The best CFOs and treasury operations are increasingly tasked with pulling the right levers to redefine success in a dynamic world, as finance department responsibilities evolve alongside business strategies.

Navigating a rapidly changing macro environment frequently requires an ongoing dialogue between the CFO and the business economics. Whether priorities lie with preservation of capital, wanting to earn yield, or something more specific to a particular business situation, real-time information sharing and agile cross-departmental alignment grounded by stress testing and forecasting are now table stakes.

There is an increasingly high-touch, vocal narrative around the pairing of strategic and investment roadmaps — with treasury and finance departments calling the shots in concert with other department heads.

And as the impact of the finance department moves to the forefront, so too does the CFO role.

See Also: ‘CFO Plus’ Candidates Succeed CEOs as Finance Role Evolves

A Strong Treasury Equals a Healthy Business

Treasury operations can build and maintain organizations prepared for anything.

UnitedHealth CEO Andrew Witty told investors on the company’s second-quarter 2023 earnings call Friday (July 14) that the more active role his firm’s finance department has been playing was crucial to helping the company post good results during a time of ongoing macro uncertainty.

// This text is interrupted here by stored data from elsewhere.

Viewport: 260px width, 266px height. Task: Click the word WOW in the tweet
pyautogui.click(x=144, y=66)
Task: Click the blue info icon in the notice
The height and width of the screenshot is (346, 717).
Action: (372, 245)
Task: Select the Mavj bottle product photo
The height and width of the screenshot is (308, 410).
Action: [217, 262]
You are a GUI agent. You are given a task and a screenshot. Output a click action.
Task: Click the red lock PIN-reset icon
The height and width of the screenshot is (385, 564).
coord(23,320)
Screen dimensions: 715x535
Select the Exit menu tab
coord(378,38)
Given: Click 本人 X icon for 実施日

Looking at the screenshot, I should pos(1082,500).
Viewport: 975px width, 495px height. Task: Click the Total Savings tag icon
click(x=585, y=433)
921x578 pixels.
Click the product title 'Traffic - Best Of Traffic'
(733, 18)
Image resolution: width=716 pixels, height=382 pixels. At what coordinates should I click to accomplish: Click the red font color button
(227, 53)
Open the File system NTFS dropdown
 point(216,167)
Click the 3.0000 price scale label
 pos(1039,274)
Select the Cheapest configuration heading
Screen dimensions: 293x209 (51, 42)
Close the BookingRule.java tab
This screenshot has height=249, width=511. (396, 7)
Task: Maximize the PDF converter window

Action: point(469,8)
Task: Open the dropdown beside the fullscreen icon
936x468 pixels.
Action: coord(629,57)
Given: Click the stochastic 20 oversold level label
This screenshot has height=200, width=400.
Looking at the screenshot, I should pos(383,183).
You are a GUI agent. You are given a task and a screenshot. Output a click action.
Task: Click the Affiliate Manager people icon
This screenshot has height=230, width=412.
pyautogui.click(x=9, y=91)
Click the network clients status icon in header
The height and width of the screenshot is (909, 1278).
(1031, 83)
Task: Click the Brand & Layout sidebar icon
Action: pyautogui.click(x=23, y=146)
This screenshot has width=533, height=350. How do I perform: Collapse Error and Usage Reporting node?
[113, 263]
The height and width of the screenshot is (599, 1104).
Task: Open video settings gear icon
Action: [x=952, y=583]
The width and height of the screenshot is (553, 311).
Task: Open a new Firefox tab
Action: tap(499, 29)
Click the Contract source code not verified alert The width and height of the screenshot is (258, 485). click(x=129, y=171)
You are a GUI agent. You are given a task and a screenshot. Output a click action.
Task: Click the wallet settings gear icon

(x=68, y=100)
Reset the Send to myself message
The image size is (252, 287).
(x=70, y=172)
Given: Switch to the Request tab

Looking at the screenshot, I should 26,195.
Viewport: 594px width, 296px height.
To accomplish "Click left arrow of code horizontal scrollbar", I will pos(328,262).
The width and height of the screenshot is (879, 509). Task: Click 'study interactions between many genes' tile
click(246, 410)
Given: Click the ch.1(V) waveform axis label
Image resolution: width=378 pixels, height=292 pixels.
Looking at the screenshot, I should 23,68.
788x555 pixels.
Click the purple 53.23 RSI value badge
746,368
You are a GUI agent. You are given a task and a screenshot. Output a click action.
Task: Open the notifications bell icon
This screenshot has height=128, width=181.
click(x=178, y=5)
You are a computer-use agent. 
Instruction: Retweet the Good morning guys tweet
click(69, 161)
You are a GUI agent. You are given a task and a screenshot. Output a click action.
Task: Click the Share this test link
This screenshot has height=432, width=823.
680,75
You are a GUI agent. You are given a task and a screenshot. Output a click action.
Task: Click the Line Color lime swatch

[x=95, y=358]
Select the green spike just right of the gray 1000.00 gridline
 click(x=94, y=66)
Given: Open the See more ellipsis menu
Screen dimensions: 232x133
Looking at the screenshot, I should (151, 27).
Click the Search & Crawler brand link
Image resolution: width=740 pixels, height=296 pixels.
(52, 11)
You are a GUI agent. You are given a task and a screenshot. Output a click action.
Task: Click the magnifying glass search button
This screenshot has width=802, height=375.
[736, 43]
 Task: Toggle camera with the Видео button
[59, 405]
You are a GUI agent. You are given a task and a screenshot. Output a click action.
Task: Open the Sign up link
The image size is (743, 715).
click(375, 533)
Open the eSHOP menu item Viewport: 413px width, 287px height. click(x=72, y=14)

“Investment income has been growing strongly as a result of active management by our treasury team by deploying more cash balances into interest-bearing accounts and advancing the productivity of that cash,” UnitedHealth CFO John Rex emphasized.

PYMNTS research in the June 2023 report, “The Treasury Management Playbook: Mitigating Risks and Maintaining Liquidity in Times of Change,” a collaboration with Citi, finds that finance and banking services are moving to real time, and the reality of evolving cash management practices increasingly requires systems that are more adept at coping with real-time data and strategies.

As Jeffrey Noto, CFO at global communications infrastructure provider Zayo Group, told PYMNTS, “it’s becoming a very blurred line [for CFOs] between where you need to have finance acumen and skills on one side, and where you need to have more technical capability on the other side to really balance the two out.”

That’s because business leaders today need to have a transparent, high-level view of their operations, one that informs where to continue to invest, where to pull back spending, and how to leverage modern technology to provide an optimal return on investment.

See Also: 12 CFOs on How SVB’s Collapse Transformed the Finance Department

An Evolving Role Centered Around Fundamentals

The evolving role of the CFO is something that PYMNTS has been tracking, as finance chiefs are increasingly looked on as strategic leaders responsible for roadmap planning, risk management, innovation and more business-critical initiatives.

This shift from “bean counter” to “business partner” has become more pronounced as economic uncertainty has businesses prioritize fine-tuning their financial operations, and digital solutions help broaden the reach and impact of balance-sheet-led corporate planning.

Applying intentionality and discipline to investments has never been more in vogue.

“Where you’re spending money, that’s the strategy,” Dean Neese, CFO at location intelligence solution Placer.ai, emphasized to PYMNTS.

“The cost of capital has gone up recently and that really heightens the focus on ROI [return on investment] in a way that maybe wasn’t as prevalent in a low-rate environment,” Pat Dillon, CFO at intelligent supply chain platform Flock Freight, explained earlier this year.

That’s why having a strong finance team in today’s environment can make a huge impact on the organization.

As  Uri Zelmanovich, CFO at open banking FinTech Trustly, told PYMNTS, “every senior finance professional that successfully navigated the pandemic now realizes the importance of agility to the ability to react quickly.”

By working in step with other departmental executives, CFOs can define strategies for the future that build off of a strong cash position while at the same time protect flexibility.